#### [TASK STATEMENT]
Rewrite every line of the records below as a numbered list, skipping blank lines. Leave the pictures out of the list.

#### [INPUT RECORDS]
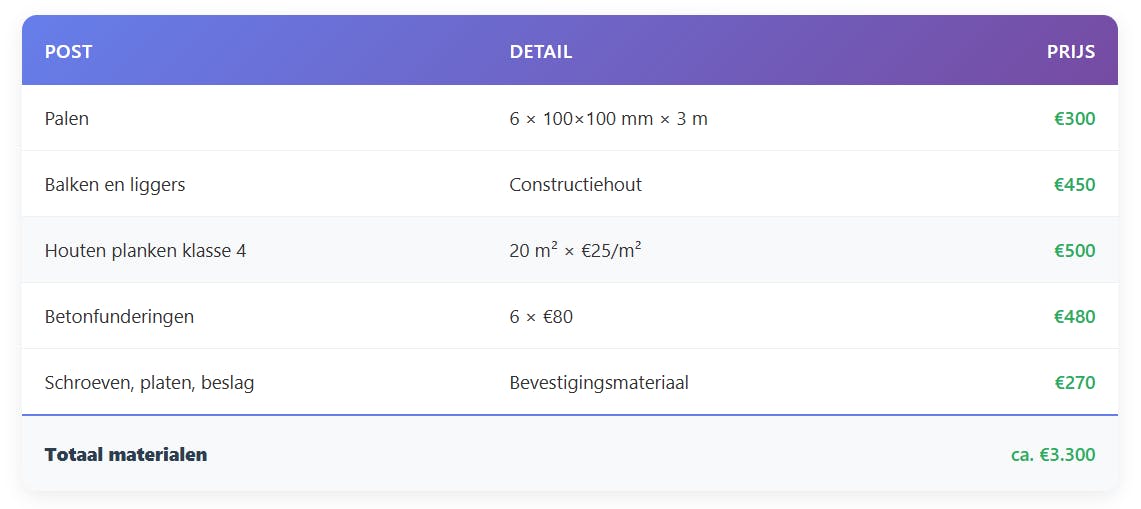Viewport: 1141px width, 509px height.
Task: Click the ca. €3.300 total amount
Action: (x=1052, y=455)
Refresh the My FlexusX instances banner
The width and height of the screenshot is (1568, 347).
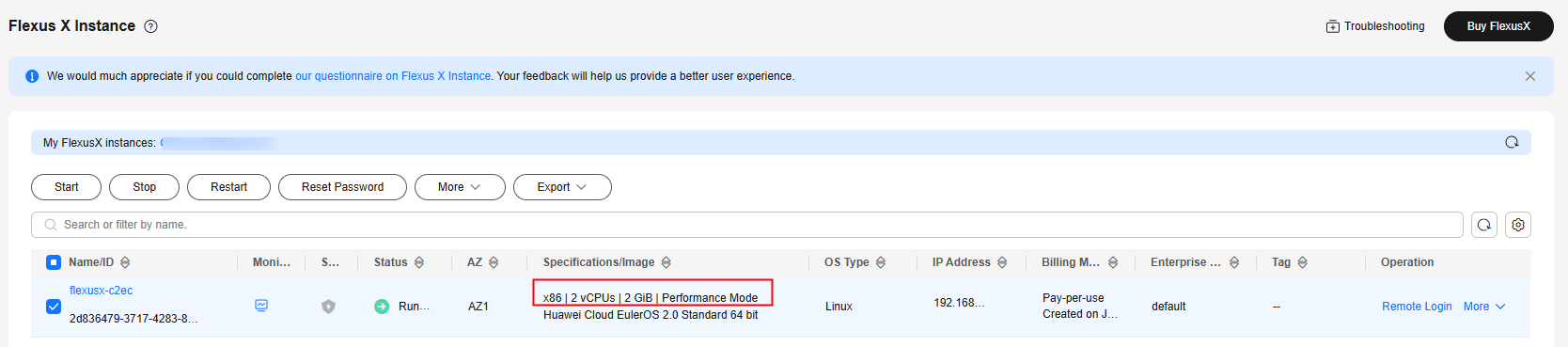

#### [REPLY]
1. Viewport: 1141px width, 509px height.
2. Task: Click the ca. €3.300 total amount
3. Action: (x=1052, y=455)
4. Refresh the My FlexusX instances banner
5. The width and height of the screenshot is (1568, 347).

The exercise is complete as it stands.